Penjelasan Kenapa Bayi Suka Digendong

Infant behaviour

Carrying home the evolutionary advantage

May 20th 2013, 17:31 by A.A.K. | MUMBAI


A GENTLE pat on the back and a short walk can put a crying baby to sleep. Four-legged newborns, too, calm down when their mothers hold them by the nape of their necks to carry them. Precisely why, though, has remained a mystery. Kumi Kuroda, of RIKEN Brain Science Institute, in Japan, and her colleagues decided to find out.

The researchers monitored the heart rates of twelve human infants aged between one to six months under three conditions: while they lay by themselves in a crib, immediately after they were picked by their mothers, and while they were carried around.

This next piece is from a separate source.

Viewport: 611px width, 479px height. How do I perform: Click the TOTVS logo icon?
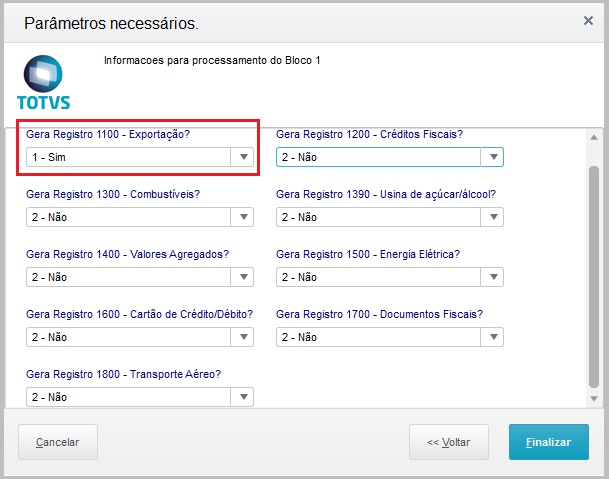tap(43, 82)
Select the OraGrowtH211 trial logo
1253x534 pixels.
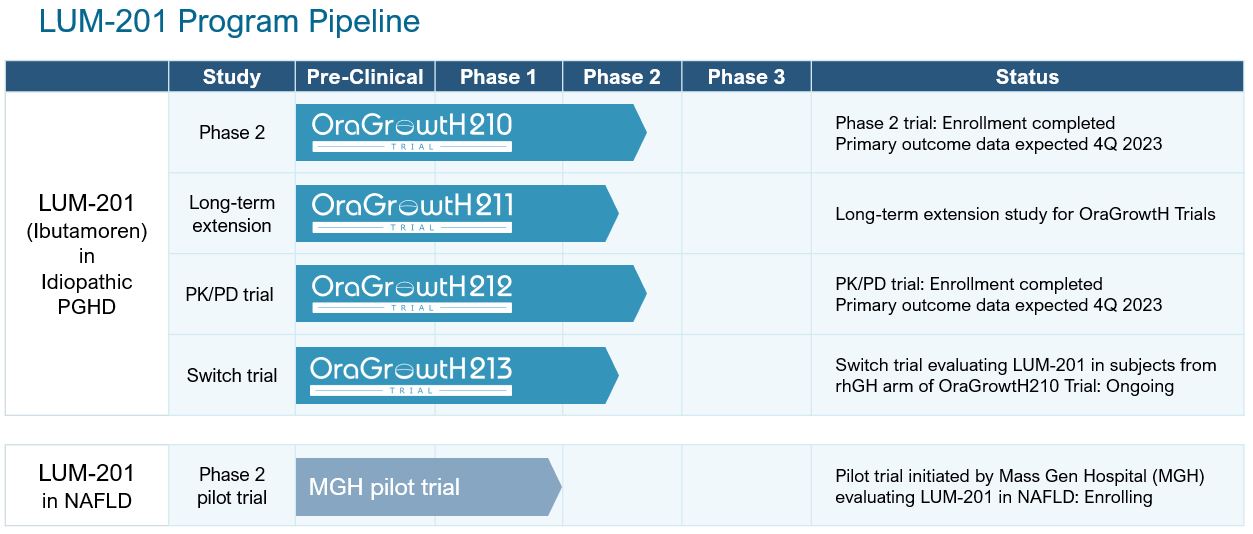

Specifically, they measure the heart rate variability (HRV), or the tiny differences in the interval between successive heart beats, since previous research showed that lower HRV is tied to higher stress.

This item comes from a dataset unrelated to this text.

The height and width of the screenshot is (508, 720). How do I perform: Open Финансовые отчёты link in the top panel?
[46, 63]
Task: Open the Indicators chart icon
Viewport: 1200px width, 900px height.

As the researchers report in Current Biology, true to stereotype, the babies' HRV increased significantly when they were carried, suggesting less stress. The results persisted when controlled for things like crying, which can increase the heart rate considerably and skew HRV readings. Given the ethical constraints on experiments involving human babies, Dr Kuroda and her team then turned to mice. 

After ascertaining that murine newborns, too, show the same physiological response to carrying as human infants do, they examined the sensory mechanisms which might give rise to the phenomenon. First, they used a local anaesthetic to numb the skin on back of the mice's neck. This blocked the neural signals that are produced by touch. Anesthetised mice were more fidgety while carried than those that were not.

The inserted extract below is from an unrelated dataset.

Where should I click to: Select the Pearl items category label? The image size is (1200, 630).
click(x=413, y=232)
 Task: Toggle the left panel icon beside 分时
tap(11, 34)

Next, Dr Kuroda gave the mice a large dose of vitamin B6, to strip them of the ability to judge the relative position of their body parts, or proprioception, as it is known in the argot. Mice plied with the vitamin were also friskier than those that weren't, judged both by observed behaviour and physiological measures such as HRV.

Finally, the researchers used a drug to suppress the mice's parasympathetic nervous system. This is responsible for unconscious "rest-and-digest" or "feed-and-breed" activities like sexual arousal, salivation or urination, that occur when the body is at rest. When parasympathetic nerves were impaired, the carrying-induced, stress-lowering spike in the HRV was not seen, suggesting that the cardiac effect resulting from carrying did indeed stem from the parasympathetic nerve.

Crucially, the nervousness caused by pups' impaired senses meant that murine mothers took longer to carry them to part of the enclosure considered safe. Because the young often squirm when sensing danger, such impairment would make whisking them away from potential threats harder. The calming mechanism, then, appears to have evolved to facilitate such extraction. Although human offsrping are not exposed to as many existential threats as their murine counterparts, their parents will no doubt be grateful anyway.